NREL (the National Renewable Energy Laboratory), which is a program of the Department of Energy, is a huge player here, providing technical and planning support. They really helped us shape our vision and get us the resources we needed. Residents, businesses, and municipal entities all had access to the best minds in the world on energy efficiency and design.”
One project funded by NREL is an online map that shows where green building is happening in Greensburg. Wallach adds, “That is kind of a vision of where we want to go. We want to be a virtual community, where people can come, first virtually and then in real life, to an education center where they can learn about technologies, ideas, and concepts of sustainability and green living.”
Greensburg GreenTown
“Greensburg is like a living science museum,” explains Wallach, who serves as the executive director of Greensburg GreenTown. “It is a place where people come and immerse themselves and experience a sustainable community. We have several green buildings: the school, the hospital, a John Deere dealership, and other commercial and municipal buildings. We’re making them like exhibits in a museum that the folks can tour.”

This silo home is a bed and breakfast for visitors to Greensburg. Photo: Courtesy Daniel Wallach
“Although a number of houses are being built sustainably, we didn’t feel like residents would appreciate having frequent tours in their homes,” Wallach says. That sparked an idea.
“We decided to build a chain of eco-homes. The first one is a bed and breakfast, and the plan is to have all of them be lodging options, so people who come to Greensburg can stay in an eco-home.
Our intent is to have a dozen different homes, ultimately, so that people can immerse themselves in a variety of different types of construction and features. They will be showcases of sustainable green living, with each one very different from the next,” he says.
“People are really hungry for a positive sustainable future. If you are thinking about building green, it’s a very cost-effective trip to come to Greensburg and see what you like and don’t like, what works or doesn’t work.

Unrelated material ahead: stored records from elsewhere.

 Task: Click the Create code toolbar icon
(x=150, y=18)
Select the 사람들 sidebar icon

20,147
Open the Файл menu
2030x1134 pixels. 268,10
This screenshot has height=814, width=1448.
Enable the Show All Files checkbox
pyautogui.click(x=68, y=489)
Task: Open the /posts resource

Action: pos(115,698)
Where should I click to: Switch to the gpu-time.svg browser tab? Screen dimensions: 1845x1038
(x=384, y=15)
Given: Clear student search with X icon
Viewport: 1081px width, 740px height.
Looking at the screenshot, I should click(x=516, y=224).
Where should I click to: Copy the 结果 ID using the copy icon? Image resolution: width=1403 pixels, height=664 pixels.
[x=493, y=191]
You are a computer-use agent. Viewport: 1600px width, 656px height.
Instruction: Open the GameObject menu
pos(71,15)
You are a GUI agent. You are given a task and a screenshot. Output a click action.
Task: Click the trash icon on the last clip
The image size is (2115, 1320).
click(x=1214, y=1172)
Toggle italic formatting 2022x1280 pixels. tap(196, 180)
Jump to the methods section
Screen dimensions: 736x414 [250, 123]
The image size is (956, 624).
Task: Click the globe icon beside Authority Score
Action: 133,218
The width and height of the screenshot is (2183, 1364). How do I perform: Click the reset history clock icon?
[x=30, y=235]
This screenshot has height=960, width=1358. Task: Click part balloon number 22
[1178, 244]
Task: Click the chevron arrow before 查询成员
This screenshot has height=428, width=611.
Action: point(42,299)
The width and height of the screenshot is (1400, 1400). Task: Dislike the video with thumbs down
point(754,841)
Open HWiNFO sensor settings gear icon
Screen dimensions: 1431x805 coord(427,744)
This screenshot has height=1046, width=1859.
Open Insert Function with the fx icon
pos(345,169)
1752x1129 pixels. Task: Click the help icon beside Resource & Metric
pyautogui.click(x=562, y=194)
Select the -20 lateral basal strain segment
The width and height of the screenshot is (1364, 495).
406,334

“It would have been so wonderful for us, after the tornado in Greensburg, to be able to travel somewhere and see a community that has come back from disaster in a sustainable way. After any disaster, you’re overwhelmed and preoccupied. It’s just human nature to want to get back to what is familiar, rather than trying something new. We want to provide showcases that people can easily see, then go back to their communities and build, knowing what they are getting.”
Chain of Eco Homes Competition

To raise awareness — and with it, hopefully, funds — for the chain of eco-homes, Greensburg GreenTown issued a challenge to people around the world: Design a sustainable, eco-friendly home using one of three energy-efficient wall systems designated by the committee.
The systems chosen include Insulating Concrete Form (ICF), a sustainable timber-based product from Germany (HIB), or the Enviro-Ment Masonry Unit (EMU) from Virginia Limeworks.
With more than 150 entries posted on the Internet, the public was invited to vote to narrow the field to 10 finalists. The winners have been determined by a national panel of judges. They will be posted on the Chain of Eco-Homes Competition website at 2:00 a.m. Eastern time, October 16.
The Grand Prize winner will receive $10,000. Two Runners-Up will each receive $1,000 in prize money.
While there’s no guarantee that any of the winning home designs will be built in Greensburg, it’s highly likely. Greensburg GreenTown is seeking sponsors to help underwrite the costs of the buildings.
What will Greensburg look like when construction is finished? If progress so far is an indication, it will be a beautiful and sustainable community with a personality all its own.
“What is happening in Greensburg is exciting,” Wallach says. “And we’ll really consider it a success if we are a beacon of hope and inspiration for others to build sustainably and live green.”